The retort is sometimes made to this proposal—Why omit Greek rather than Latin? Should you not retain the greater of the two languages? This may be pronounced as mainly a piece of tactics; for every one must know that the order of teaching Latin and Greek at the schools will never be topsyturvied to suit the fancy of an individual here and there, even although John Stuart Mill himself was educated in that order. On the scheme of withdrawing all foreign languages from the imperative curriculum, and providing for them as voluntary adjuncts, such freedom of selection would be easy.[9]

[ALTERNATIVE OF MODERN LANGUAGES.]

3. Another alternative is to remit both Latin and Greek in favour of French and German. Strange to say, this advance upon the previous alternative was actually contained in Mr. Gladstone's ill-fated Irish University Bill. Had that Bill succeeded, the Irish would have been for fourteen years in the enjoyment of a full option for both the languages.[10] From a careful perusal of the debates, I could not discover that the opposition ever fastened upon this bold surrender of the classical exclusiveness.
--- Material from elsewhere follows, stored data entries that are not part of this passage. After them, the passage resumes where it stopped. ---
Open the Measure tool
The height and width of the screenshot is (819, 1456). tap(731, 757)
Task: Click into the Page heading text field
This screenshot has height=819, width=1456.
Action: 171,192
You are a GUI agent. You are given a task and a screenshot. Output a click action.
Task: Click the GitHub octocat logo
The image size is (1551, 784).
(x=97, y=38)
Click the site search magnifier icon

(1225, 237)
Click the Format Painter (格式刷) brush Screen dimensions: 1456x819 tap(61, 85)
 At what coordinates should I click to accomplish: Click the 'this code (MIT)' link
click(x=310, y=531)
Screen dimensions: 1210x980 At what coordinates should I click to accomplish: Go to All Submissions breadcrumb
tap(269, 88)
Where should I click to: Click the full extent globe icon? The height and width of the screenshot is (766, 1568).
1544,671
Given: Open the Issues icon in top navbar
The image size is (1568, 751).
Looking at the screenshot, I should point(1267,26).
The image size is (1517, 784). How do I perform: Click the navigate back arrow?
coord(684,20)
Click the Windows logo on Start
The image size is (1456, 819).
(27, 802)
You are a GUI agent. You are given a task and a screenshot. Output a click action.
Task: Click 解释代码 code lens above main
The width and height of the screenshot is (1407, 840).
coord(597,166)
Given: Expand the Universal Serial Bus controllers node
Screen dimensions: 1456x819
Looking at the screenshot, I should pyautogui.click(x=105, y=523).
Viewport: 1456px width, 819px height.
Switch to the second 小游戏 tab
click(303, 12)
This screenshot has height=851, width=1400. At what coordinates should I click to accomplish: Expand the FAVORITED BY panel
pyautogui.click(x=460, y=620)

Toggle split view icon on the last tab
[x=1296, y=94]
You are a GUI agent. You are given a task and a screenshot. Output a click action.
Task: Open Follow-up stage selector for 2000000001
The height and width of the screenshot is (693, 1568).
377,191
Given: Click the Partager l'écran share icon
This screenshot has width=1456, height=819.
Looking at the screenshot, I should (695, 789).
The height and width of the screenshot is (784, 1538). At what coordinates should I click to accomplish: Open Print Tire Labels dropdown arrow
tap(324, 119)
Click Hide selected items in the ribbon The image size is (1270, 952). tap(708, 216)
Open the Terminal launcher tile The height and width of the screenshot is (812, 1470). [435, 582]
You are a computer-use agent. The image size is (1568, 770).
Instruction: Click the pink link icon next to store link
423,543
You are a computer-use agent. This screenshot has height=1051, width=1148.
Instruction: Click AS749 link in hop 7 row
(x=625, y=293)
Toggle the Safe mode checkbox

The proposal was facilitated by the existence of professors of French and German in the Queen's Colleges, In the English and Scotch Colleges endowments are not as yet provided for these languages; although it would be easy enough to make provision for them in Oxford and Cambridge.

In favour of this alternative, it is urged that the classics, if entered on at all, should be entered on thoroughly and entirely. The two languages and literatures form a coherent whole, a homogeneous discipline; and those that do not mean to follow this out should not begin it. Some of the upholders of classics take this view.

4. More thorough-going still is the scheme of complete bifurcation of the classical and the modern sides. In our great schools there has been instituted what is called the modern side, made up of sciences and modern languages, together with Latin. The understanding hitherto has been, that the votaries of the ancient and classical side should alone proceed to the Universities; the modern side being the introduction to commercial life, and to professions that dispense with a University degree. Here, as far as the schools are concerned, a fair scope is given to modern studies.

As was to be expected, the modern side is now demanding admission to the Universities on its own terms; that is, to continue the same line of studies there, and to be crowned with the same distinctions as the classical side. This attempt to render school and college homogeneous throughout, to treat ancient studies and modern studies as of equal value in the eye of the law, will of course be resisted to the utmost. Yet it seems the only solution likely to bring about a settlement that will last.